-- INFORMATION SUPPLIED follows --
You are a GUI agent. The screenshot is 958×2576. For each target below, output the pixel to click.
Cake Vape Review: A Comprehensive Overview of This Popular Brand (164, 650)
-- INFORMATION SUPPLIED concluded --
-- INFORMATION SUPPLIED follows --
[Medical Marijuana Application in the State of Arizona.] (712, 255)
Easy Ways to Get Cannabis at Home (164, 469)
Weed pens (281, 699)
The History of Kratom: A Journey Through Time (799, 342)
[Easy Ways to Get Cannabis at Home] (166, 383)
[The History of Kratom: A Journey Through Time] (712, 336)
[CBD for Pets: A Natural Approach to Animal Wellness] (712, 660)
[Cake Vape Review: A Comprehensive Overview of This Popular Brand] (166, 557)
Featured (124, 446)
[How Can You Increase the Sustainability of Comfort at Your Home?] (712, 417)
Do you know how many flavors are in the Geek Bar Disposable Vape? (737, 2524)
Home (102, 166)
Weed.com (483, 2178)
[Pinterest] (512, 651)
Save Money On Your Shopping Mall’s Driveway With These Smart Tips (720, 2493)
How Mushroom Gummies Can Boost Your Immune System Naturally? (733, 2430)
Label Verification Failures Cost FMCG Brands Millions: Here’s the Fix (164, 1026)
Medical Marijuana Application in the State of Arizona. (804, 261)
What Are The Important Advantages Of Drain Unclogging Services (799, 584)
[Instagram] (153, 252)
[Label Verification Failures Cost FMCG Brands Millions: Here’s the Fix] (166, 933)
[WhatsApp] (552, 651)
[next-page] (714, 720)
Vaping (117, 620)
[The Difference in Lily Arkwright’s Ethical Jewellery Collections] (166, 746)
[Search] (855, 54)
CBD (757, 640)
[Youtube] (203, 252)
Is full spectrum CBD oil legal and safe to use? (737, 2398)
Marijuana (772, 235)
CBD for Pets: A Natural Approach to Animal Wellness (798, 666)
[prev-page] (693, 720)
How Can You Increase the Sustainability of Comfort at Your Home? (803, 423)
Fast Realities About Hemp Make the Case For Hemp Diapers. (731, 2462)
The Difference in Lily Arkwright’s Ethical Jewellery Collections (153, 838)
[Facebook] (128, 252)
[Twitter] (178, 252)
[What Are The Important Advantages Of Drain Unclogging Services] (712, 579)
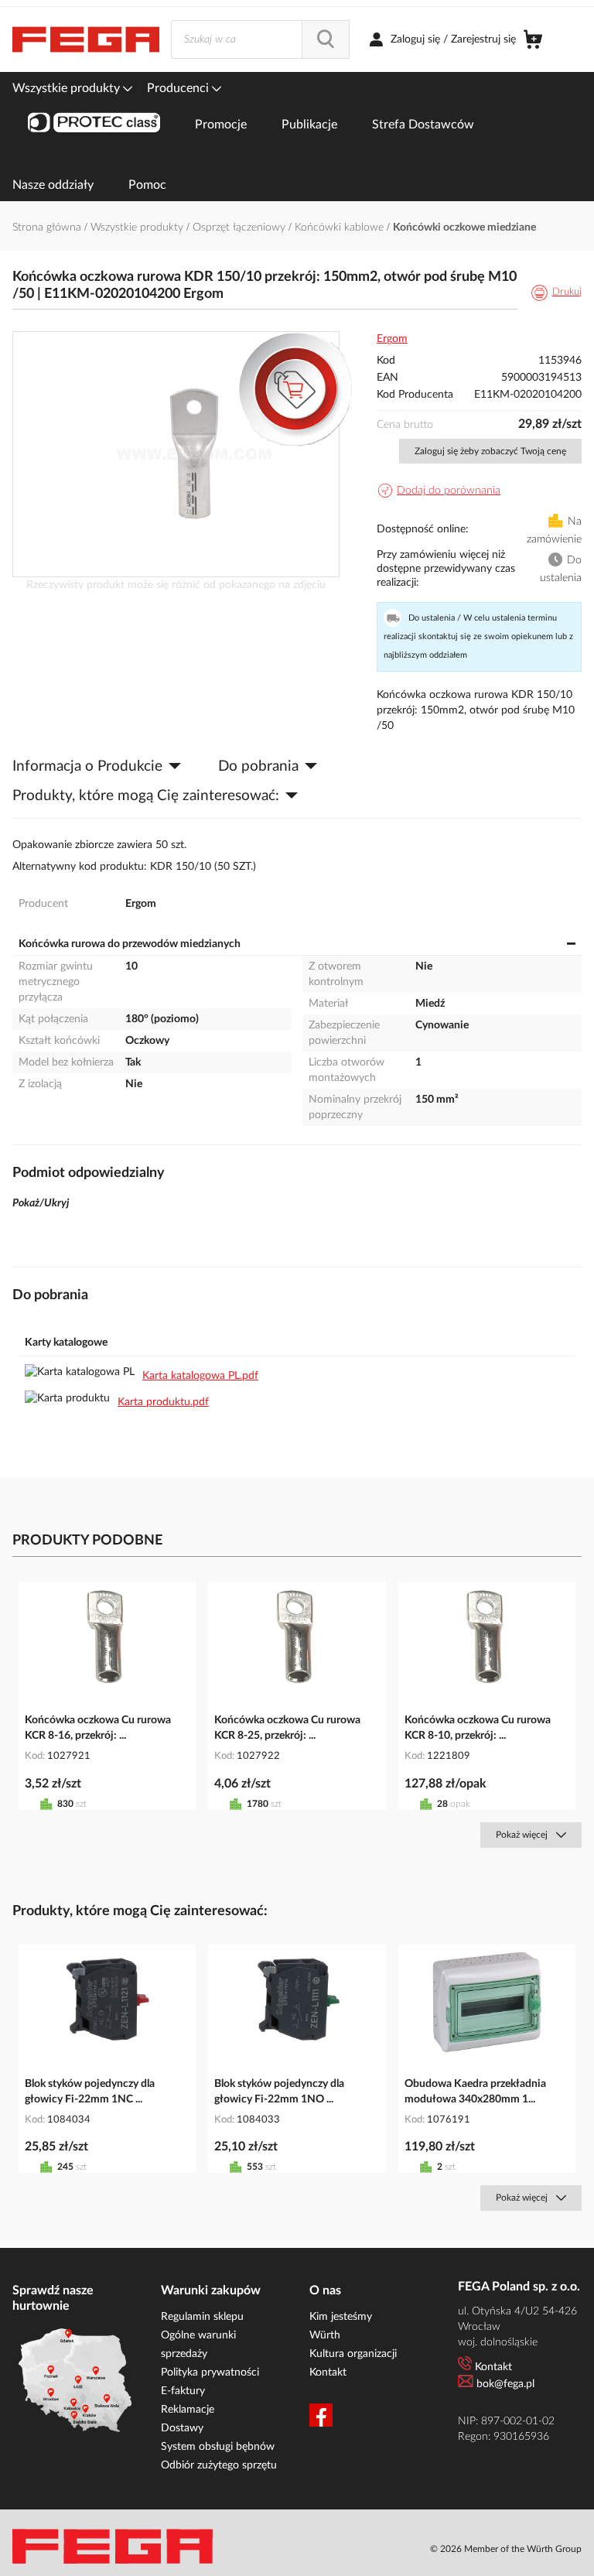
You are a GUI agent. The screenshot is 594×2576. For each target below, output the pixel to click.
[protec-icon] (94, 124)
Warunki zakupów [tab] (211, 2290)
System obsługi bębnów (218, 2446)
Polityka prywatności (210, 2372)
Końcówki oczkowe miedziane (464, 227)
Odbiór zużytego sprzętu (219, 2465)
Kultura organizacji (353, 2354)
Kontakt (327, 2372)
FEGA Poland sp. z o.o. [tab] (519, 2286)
-- INFORMATION SUPPLIED concluded --
> AIM OF THE TASK
Check the lines above and copy each one that includes "Important".

> ANSWER BOX
What Are The Important Advantages Of Drain Unclogging Services (799, 584)
[What Are The Important Advantages Of Drain Unclogging Services] (712, 579)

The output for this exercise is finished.